2019 means a fresh start. We are at an American divide; tradition with blinders on versus angry change for change’s sake. Can there be only only absolute winners or absolute losers. Is there no common ground?

The faculty, students and their supporters need to have some perspective on Julian Carr’s speech. Carr was the last of five speakers. The main speaker was Governor Locke. His words are, unlike Carr’s, barely known: ”Ours is the task to build a State… that demands justice… for… all her people…whose awakened conscience shall lead …a new social order, with finer development for all classes of our people.” If Silent Sam only goes away or back up, will we have moved forward on racism, or just left lingering anger to ignite again? It must be something beyond “either/or.”

Creativity takes over… a holographic Silent Sam? A virtual reality lunch counter sit-in? McCorkle Place designated as a place of peaceful, thoughtful discussion of racism and non-violent protest? Who knows?

Lester Levine

Chapel Hill

In this together

Let’s downshift from Trump, Silent Sam and other news, to a verse from Stephen Grellet.

“I shall pass through this world but once,/Any good thereof that I can do, or any kindness that I can show,/ Let me not defer or neglect it,/ For I shall not pass this way again.”

We have many differences; young, old; fortunate, unfortunate; right-wing, left-wing; well-off, struggling; religious, not religious, but at the end of the day, we are all in this together — people passing through, people with choices and opportunities to better ourselves, but others, as well.

George Brooks

Raleigh

UNC exception

The Board of Governors has saved UNC-Chapel Hill from one its worst decisions. Displayed anywhere on campus, Silent Sam would stir anger, protest, and demonstrations. The likelihood of vandalism and danger to life and limb would increase over time.

The solution is for the legislature to grant UNC-Chapel Hill an exception to the law prohibiting the relocating of public memorials. There are pressing reasons to do so immediately.

After this year’s controversies, which metastasized while the university dithered and opposition grew, the legislature has little choice. If Silent Sam returns to be displayed, it will forever associate our great university with Jim Crow, racism, and rebellion. Over time, many desirable scholars and teachers will hesitate to join our faculty. Many outstanding students, particularly African Americans, may make the same choice. The presence of the statue would, over time, politicize the university and alienate it from many citizens. Respect for the university will decline as its quality and reputation diminish.

Having created this problem, the legislature can solve it to preserve the quality of the university, for their own children, and for all North Carolinians.

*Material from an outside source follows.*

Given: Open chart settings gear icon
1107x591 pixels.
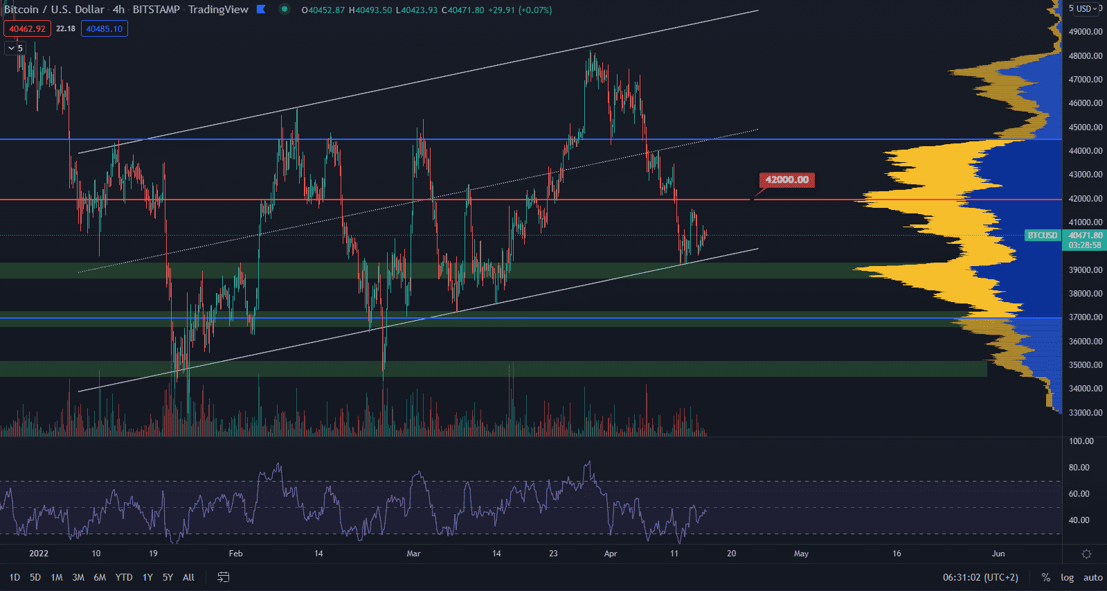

Richard H. Kohn, UNC Professor Emeritus of History and Peace, War, and Defense

Durham

Investigation needed

On Dec. 17, supporters of the North Carolina Commission of Inquiry on Torture (NCCIT) delivered citizen petitions to Attorney General Josh Stein. The petitions ask him to take action on the commission’s recommendations to investigate Aero Contractors, the CIA-affiliated company based at the Johnston County Airport. With flights originating from that public airport and the Global TransPark in Kinston, NCCIT documented Aero’s involvement in kidnapping 49 persons for rendition and torture (see www.nctorturereport.org).

We cannot allow this practice in our state nor can we remain complicit. Our president boasts that waterboarding is acceptable. He appointed, and the Senate confirmed, Gina Haspel as CIA Director despite her having overseen a secret Thailand site known for subjecting detainees to waterboarding. Silence and inaction puts our state in jeopardy.

Despite the president’s assertions, torture is illegal, immoral, and ineffective. On a practical level, it breeds more terrorists, puts our own troops in harm’s way, and undermines our foreign policy. No individual or agency is above the law. Stein and Gov. Roy Cooper have the power and means to hold entities such as Aero accountable so our state will never again be associated with senseless and sadistic torture. They must act now.